Problem description:
Copy out all the lines of the data that hold the word "обработки".

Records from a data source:
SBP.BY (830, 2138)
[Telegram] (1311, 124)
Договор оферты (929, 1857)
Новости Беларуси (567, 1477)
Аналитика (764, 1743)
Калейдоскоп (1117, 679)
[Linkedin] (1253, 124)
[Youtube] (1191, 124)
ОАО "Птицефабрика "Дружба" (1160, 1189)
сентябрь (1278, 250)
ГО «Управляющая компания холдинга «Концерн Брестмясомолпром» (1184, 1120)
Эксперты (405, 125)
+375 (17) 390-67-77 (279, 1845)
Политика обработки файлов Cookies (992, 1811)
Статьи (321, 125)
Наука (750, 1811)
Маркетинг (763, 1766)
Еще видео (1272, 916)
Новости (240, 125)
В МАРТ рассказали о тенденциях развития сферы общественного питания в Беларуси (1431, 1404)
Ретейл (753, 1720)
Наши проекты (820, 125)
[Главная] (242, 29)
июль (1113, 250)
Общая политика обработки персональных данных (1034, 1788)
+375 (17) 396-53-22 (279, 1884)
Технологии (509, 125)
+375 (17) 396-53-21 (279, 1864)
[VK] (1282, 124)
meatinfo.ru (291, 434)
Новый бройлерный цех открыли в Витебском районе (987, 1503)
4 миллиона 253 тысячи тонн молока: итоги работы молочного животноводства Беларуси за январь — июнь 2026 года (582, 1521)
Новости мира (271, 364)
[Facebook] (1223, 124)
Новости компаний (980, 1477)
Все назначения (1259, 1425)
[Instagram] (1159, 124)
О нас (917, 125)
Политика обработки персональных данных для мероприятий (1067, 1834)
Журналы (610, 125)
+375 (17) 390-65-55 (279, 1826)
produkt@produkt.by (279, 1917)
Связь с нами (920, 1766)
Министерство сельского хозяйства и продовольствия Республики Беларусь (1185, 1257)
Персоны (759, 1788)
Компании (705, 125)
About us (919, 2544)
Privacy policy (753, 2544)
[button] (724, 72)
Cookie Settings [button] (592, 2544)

Solution to this task:
Политика обработки файлов Cookies (992, 1811)
Общая политика обработки персональных данных (1034, 1788)
Политика обработки персональных данных для мероприятий (1067, 1834)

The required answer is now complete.